> **Source**:
※ ※ ※
Deaths–Thelma M. Neuenschwander, 77, Archbold; Maxine M. Croninger, 86, West Unity; Clifford “Snappy” A. Knapp, Sr., 84, Archbold; Tila S. Ramon, 82, Wauseon

Danielle Rychener, an AHS graduate and daughter of Dan and Jan, was elected an officer of the Fellowship of Christian Athletes at Ashland University.

Keri Badenhop, AHS ‘05, daughter of James and Bonnie, won second place in the 16th annual juried student art exhibit at Huntington University.

Jan Delaney, Archbold, and Karen Grieser, formerly of Archbold, are among the cast of characters in the Williams County Community Theater performance of “Harvey.”

Twenty-Five Years Ago

Wednesday, April 17, 1991

The Fulton County Senior Center, after looking over the available options at its downtown Wauseon site, has opted instead to go with an entirely new building.

That’s brought down a lot of flack on the Senior Center, said Lois Westhoven, center director.

Another problem, Westhoven said, is people are complaining they weren’t told the Senior Center was planning a new building when voters in the county passed a 1.4-mill tax levy.

Council took steps Monday that could lead to the location of a north side fire station on Stryker Street.

Area legislators seem to have mixed feelings, but generally support the conversion of Northwest Technical College to a state community college.

The Ohio Sixth District Court of Appeals has taken under advisement the case of Randy Merillat, rural Fayette, vs. the Fulton County commissioners over the question of restoring the Tiffin River.
※ ※ ※
> **Provided records**:
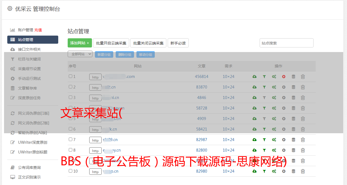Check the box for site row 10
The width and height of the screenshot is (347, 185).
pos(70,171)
※ ※ ※
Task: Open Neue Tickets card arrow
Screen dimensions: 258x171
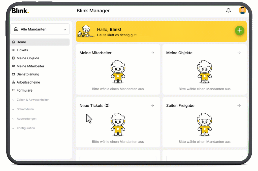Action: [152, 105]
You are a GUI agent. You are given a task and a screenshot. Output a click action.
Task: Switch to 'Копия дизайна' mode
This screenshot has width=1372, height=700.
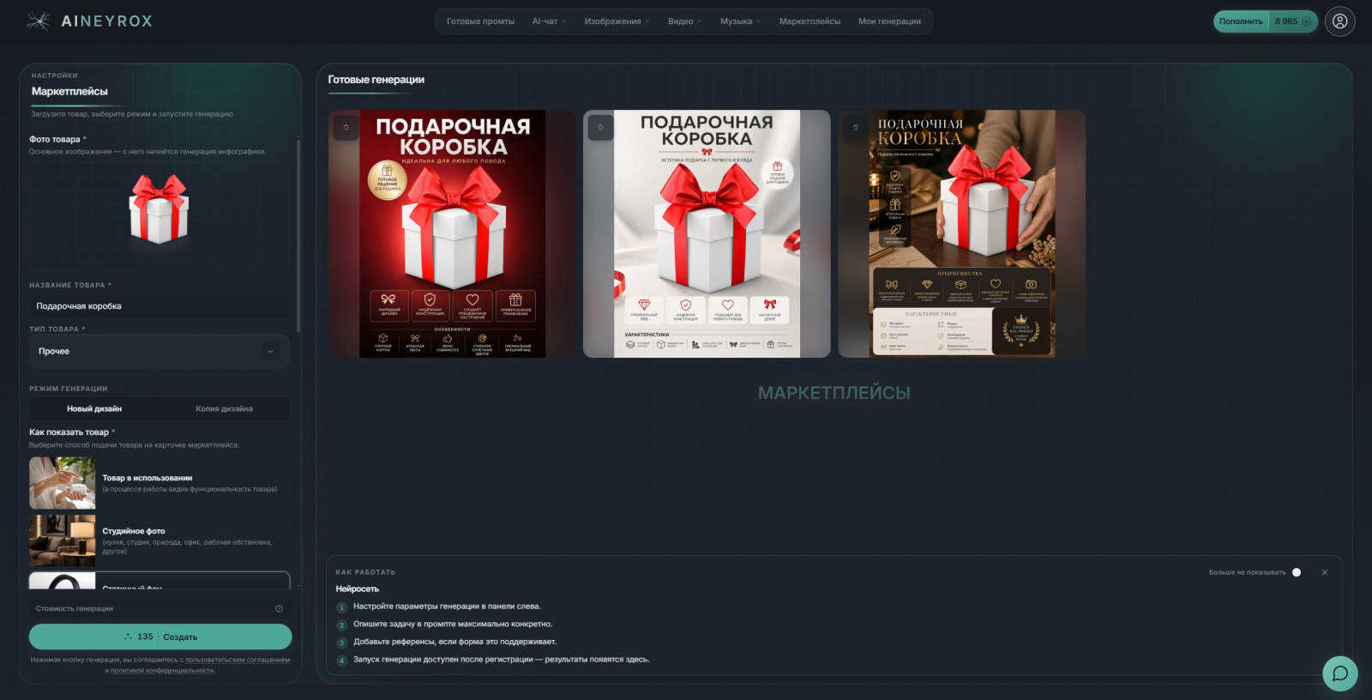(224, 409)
※ ※ ※
> **Brief**: According to the local news column, who was the director of the Fulton County Senior Center?

> **The completed task**: Lois Westhoven